**TASK STATEMENT**. Reproduce all of the data word for word.

◇ ◇ ◇ ◇ ◇

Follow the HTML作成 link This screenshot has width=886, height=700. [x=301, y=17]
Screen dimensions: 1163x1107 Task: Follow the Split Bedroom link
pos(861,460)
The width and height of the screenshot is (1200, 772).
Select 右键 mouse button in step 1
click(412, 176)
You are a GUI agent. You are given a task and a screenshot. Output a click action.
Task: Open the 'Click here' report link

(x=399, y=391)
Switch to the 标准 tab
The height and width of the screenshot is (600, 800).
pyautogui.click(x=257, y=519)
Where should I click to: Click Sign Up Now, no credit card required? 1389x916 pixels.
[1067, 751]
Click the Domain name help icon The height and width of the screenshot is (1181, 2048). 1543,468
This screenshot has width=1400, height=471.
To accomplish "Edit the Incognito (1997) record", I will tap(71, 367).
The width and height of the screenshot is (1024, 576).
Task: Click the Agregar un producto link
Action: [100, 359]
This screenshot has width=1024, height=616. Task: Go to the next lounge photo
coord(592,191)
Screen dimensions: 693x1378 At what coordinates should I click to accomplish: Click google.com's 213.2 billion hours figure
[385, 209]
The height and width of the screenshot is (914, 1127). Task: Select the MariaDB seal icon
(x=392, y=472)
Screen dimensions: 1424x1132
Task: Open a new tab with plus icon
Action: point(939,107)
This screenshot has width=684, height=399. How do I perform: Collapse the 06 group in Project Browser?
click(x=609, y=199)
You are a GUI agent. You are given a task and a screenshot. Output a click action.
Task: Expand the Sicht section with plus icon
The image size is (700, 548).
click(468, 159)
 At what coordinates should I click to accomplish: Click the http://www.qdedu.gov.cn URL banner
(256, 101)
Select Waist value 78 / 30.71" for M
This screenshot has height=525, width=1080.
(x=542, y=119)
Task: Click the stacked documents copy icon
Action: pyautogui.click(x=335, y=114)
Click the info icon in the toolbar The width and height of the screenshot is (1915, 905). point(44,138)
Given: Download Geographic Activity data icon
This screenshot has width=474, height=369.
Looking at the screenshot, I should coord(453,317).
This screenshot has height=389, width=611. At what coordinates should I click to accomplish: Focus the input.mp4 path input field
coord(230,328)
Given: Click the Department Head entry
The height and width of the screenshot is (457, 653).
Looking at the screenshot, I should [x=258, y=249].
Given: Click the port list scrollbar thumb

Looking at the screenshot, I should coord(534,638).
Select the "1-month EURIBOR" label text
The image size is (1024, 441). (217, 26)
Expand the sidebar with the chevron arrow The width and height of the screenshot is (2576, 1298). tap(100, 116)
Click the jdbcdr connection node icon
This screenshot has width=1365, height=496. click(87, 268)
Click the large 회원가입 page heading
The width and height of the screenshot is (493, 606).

◇ ◇ ◇ ◇ ◇

**EXERCISE ANSWER**.
Follow the HTML作成 link This screenshot has width=886, height=700. [x=301, y=17]
Screen dimensions: 1163x1107 Task: Follow the Split Bedroom link
pos(861,460)
The width and height of the screenshot is (1200, 772).
Select 右键 mouse button in step 1
click(412, 176)
You are a GUI agent. You are given a task and a screenshot. Output a click action.
Task: Open the 'Click here' report link

(x=399, y=391)
Switch to the 标准 tab
The height and width of the screenshot is (600, 800).
pyautogui.click(x=257, y=519)
Where should I click to: Click Sign Up Now, no credit card required? 1389x916 pixels.
[1067, 751]
Click the Domain name help icon The height and width of the screenshot is (1181, 2048). 1543,468
This screenshot has width=1400, height=471.
To accomplish "Edit the Incognito (1997) record", I will tap(71, 367).
The width and height of the screenshot is (1024, 576).
Task: Click the Agregar un producto link
Action: [100, 359]
This screenshot has width=1024, height=616. Task: Go to the next lounge photo
coord(592,191)
Screen dimensions: 693x1378 At what coordinates should I click to accomplish: Click google.com's 213.2 billion hours figure
[385, 209]
The height and width of the screenshot is (914, 1127). Task: Select the MariaDB seal icon
(x=392, y=472)
Screen dimensions: 1424x1132
Task: Open a new tab with plus icon
Action: point(939,107)
This screenshot has width=684, height=399. How do I perform: Collapse the 06 group in Project Browser?
click(x=609, y=199)
You are a GUI agent. You are given a task and a screenshot. Output a click action.
Task: Expand the Sicht section with plus icon
The image size is (700, 548).
click(468, 159)
 At what coordinates should I click to accomplish: Click the http://www.qdedu.gov.cn URL banner
(256, 101)
Select Waist value 78 / 30.71" for M
This screenshot has height=525, width=1080.
(x=542, y=119)
Task: Click the stacked documents copy icon
Action: pyautogui.click(x=335, y=114)
Click the info icon in the toolbar The width and height of the screenshot is (1915, 905). point(44,138)
Given: Download Geographic Activity data icon
This screenshot has width=474, height=369.
Looking at the screenshot, I should coord(453,317).
This screenshot has height=389, width=611. At what coordinates should I click to accomplish: Focus the input.mp4 path input field
coord(230,328)
Given: Click the Department Head entry
The height and width of the screenshot is (457, 653).
Looking at the screenshot, I should [x=258, y=249].
Given: Click the port list scrollbar thumb

Looking at the screenshot, I should coord(534,638).
Select the "1-month EURIBOR" label text
The image size is (1024, 441). (217, 26)
Expand the sidebar with the chevron arrow The width and height of the screenshot is (2576, 1298). tap(100, 116)
Click the jdbcdr connection node icon
This screenshot has width=1365, height=496. click(87, 268)
Click the large 회원가입 page heading
The width and height of the screenshot is (493, 606).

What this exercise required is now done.